Une vidéo révèle une contention prolongée
Une preuve cruciale provient d’une vidéo fournie par un témoin. Le procureur Tremel a indiqué que son analyse montre que « pendant 15 minutes, quatre personnes sont intervenues physiquement, avec des degrés d’implication variables, pour maintenir fermement la victime au sol en exerçant des pressions sur elle. » L’enquête a en outre révélé que les jambes de la femme avaient été attachées « à l’aide d’une sangle et d’une corde apportées par deux d’entre eux. »
Les deux individus ayant fourni la corde et la sangle ont été relâchés après leur garde à vue. Une autopsie a conclu que les hypothèses « les plus susceptibles d’expliquer le décès » établissent « l’existence d’un lien » avec les faits subis par la victime durant la contention.

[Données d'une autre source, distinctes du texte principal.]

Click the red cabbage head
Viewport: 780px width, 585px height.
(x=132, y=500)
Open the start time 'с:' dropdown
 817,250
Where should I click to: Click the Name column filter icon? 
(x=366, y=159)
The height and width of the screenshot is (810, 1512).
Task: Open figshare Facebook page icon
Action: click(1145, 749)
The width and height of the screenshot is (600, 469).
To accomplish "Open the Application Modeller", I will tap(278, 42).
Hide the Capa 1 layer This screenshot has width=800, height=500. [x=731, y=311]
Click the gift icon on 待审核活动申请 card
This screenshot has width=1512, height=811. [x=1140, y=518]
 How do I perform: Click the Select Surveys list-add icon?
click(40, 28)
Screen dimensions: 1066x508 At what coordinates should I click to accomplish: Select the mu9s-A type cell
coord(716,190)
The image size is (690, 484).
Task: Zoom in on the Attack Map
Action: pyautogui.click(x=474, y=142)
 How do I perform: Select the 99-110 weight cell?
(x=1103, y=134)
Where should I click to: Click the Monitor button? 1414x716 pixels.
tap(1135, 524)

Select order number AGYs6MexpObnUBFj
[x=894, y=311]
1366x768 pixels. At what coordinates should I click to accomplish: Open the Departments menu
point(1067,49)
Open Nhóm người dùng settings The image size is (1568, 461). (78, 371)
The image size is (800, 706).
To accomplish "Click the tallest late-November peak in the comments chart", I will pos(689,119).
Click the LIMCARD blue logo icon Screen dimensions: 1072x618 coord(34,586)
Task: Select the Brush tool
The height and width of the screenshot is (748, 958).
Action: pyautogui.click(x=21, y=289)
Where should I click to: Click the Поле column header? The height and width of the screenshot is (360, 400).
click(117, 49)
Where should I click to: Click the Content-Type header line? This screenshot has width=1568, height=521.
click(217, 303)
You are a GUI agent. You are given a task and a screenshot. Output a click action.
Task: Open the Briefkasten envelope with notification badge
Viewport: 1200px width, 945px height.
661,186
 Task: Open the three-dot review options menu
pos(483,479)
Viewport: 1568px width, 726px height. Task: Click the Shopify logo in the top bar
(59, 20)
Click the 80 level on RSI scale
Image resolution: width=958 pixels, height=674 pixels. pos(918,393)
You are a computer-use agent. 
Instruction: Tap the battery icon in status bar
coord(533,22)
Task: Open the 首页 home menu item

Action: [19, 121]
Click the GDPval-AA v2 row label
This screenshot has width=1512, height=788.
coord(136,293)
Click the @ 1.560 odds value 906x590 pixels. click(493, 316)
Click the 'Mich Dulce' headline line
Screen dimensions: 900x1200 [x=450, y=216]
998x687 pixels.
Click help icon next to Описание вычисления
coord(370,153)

Une procédure légale ignorée
Un élément clé de l’affaire réside dans le contournement apparent des protocoles légaux. Le procureur Tremel a noté qu' »aucun arrêté municipal d’hospitalisation d’office » n’avait été pris à l’encontre de la femme, et que le certificat médical requis pour établir un tel arrêté n’avait « pas été préalablement délivré. » Cette absence de procédure régulière soulève de sérieuses questions sur la légalité des actions des élus.
Michel Daugan, maire depuis 2008, avait été réélu de justesse en mars. Sa liste avait été déclarée victorieuse après une parfaite égalité des voix, départagée en sa faveur en raison de l’âge moyen plus élevé de ses candidats, comme le prévoit le code électoral. La communauté d’environ 1 800 habitants doit désormais composer avec les retombées de cet événement tragique et des accusations graves pesant sur son élu.